In the 20th century, the distinction became central to analytic philosophy. Logical positivists treated analytic truths as tautologies grounded in language, and synthetic truths as empirical. This view was famously attacked by Quine in “Two Dogmas of Empiricism.” Quine argued that there is no clear, non-circular way to define “analytic,” and that our statements face experience as a whole rather than one by one. If Quine is right, the analytic/synthetic distinction collapses or at least loses its sharpness.
Today, the distinction is still used, but cautiously. Many philosophers accept it as a rough heuristic about meaning and justification, not as a deep metaphysical divide.
Wikipedia
The analytic–synthetic distinction is a semantic distinction used primarily in philosophy to distinguish between propositions (in particular, statements that are affirmative subject–predicate judgments) that are of two types: analytic propositions and synthetic propositions. Analytic propositions are true or not true solely by virtue of their meaning, whereas synthetic propositions’ truth, if any, derives from how their meaning relates to the world.

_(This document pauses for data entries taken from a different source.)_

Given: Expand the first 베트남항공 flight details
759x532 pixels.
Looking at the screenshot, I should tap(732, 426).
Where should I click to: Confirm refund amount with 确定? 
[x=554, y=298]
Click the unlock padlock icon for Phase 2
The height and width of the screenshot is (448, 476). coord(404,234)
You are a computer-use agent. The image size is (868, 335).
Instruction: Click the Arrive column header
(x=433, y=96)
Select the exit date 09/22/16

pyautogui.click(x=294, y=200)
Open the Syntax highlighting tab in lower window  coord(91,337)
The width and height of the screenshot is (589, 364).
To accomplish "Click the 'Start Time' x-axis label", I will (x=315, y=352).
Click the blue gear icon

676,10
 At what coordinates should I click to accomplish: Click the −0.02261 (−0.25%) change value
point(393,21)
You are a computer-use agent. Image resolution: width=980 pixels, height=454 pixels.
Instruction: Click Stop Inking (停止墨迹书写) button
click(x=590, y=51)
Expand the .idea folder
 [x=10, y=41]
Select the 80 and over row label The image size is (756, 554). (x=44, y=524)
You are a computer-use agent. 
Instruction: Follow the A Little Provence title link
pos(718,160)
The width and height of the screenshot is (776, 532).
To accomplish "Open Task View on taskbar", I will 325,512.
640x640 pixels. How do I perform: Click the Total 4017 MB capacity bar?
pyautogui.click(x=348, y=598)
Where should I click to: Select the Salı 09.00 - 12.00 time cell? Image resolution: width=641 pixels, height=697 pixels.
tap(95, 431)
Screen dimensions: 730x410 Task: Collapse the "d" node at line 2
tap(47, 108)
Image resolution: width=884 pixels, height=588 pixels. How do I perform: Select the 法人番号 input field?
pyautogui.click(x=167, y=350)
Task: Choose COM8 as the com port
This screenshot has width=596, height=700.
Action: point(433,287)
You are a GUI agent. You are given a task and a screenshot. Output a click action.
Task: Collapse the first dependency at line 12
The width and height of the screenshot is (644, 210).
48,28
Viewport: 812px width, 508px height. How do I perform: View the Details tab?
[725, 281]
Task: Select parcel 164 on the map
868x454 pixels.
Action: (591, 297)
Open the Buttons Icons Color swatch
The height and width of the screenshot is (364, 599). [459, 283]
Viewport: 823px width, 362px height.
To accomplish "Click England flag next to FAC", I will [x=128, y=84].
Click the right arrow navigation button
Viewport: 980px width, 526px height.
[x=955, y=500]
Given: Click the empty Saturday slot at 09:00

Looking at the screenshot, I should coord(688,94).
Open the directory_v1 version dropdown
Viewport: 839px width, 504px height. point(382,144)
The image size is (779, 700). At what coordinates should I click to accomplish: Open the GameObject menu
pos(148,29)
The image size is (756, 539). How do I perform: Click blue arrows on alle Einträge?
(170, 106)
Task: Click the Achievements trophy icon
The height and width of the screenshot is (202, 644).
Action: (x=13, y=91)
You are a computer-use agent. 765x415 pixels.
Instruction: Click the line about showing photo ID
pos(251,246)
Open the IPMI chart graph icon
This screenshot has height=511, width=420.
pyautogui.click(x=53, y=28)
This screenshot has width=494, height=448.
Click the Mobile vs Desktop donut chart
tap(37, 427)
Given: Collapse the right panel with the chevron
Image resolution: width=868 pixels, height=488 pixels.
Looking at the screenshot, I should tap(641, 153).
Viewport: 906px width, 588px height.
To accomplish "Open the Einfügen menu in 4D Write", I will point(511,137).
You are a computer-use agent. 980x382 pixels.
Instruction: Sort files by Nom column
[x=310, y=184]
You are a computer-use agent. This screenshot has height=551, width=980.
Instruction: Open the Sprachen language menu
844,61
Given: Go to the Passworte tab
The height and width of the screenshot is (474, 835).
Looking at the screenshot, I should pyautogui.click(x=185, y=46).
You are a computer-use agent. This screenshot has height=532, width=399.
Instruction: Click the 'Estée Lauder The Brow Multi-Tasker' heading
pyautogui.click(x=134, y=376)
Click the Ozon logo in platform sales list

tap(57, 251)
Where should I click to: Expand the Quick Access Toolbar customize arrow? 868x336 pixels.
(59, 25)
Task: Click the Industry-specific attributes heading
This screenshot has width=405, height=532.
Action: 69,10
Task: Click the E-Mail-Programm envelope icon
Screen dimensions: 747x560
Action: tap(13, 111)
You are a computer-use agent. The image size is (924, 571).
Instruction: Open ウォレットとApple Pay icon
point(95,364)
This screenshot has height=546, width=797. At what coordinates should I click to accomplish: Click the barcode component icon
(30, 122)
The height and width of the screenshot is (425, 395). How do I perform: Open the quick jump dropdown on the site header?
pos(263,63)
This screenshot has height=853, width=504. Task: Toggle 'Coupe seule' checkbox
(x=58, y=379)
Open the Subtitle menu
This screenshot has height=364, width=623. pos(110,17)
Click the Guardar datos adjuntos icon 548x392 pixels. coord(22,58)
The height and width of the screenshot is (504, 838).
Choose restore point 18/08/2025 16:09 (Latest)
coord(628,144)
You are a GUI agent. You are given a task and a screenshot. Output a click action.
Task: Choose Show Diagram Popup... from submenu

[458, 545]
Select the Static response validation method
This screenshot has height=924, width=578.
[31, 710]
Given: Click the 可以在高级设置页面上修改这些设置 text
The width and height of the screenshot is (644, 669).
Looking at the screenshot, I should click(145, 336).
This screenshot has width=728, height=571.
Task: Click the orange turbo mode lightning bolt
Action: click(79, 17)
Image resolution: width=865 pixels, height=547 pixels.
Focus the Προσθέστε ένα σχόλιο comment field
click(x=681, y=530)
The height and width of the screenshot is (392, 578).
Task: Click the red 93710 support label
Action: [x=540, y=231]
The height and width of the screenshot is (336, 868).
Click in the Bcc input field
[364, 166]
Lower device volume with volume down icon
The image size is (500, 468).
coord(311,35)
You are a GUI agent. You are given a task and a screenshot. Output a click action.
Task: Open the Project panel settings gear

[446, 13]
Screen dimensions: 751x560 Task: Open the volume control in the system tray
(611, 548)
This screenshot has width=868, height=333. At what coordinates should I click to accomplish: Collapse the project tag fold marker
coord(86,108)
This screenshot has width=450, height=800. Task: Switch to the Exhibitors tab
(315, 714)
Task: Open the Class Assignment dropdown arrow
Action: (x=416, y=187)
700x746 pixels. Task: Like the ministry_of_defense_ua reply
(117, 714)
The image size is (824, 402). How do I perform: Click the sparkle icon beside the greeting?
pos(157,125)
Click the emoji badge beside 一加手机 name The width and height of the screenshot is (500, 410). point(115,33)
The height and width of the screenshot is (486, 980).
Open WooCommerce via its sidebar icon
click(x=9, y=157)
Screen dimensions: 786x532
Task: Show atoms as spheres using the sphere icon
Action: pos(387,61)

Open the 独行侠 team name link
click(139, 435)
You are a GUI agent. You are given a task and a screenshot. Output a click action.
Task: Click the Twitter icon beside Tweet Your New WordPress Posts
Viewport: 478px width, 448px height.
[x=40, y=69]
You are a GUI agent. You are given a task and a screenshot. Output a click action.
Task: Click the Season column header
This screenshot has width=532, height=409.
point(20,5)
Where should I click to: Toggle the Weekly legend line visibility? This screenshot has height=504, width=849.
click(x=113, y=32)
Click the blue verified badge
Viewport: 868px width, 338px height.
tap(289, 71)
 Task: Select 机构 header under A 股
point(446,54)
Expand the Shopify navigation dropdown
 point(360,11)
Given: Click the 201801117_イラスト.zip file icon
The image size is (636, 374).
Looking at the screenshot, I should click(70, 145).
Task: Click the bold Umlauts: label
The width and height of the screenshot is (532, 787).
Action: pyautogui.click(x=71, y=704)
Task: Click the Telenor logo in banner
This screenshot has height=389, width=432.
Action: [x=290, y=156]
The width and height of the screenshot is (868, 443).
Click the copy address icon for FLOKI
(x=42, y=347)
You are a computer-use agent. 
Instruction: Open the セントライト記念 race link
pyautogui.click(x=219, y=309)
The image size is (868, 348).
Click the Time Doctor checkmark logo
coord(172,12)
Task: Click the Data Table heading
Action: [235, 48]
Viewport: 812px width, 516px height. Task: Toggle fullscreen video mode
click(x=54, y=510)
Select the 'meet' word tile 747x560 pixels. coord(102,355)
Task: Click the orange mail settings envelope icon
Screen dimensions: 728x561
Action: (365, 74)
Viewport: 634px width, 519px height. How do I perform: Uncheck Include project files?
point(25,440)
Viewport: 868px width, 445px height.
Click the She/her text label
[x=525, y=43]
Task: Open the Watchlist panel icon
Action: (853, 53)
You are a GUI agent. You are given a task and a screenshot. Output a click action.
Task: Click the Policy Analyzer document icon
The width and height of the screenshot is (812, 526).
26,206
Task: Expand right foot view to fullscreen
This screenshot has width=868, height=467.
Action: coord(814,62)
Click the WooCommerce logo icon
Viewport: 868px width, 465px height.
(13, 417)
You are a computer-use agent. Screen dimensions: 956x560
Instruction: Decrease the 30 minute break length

While the distinction was first proposed by Immanuel Kant, it was revised considerably over time, and different philosophers have used the terms in very different ways. Furthermore, some philosophers (starting with Willard Van Orman Quine) have questioned whether there is even a clear distinction to be made between propositions which are analytically true and propositions which are synthetically true.[2] Debates regarding the nature and usefulness of the distinction continue to this day in contemporary philosophy of language.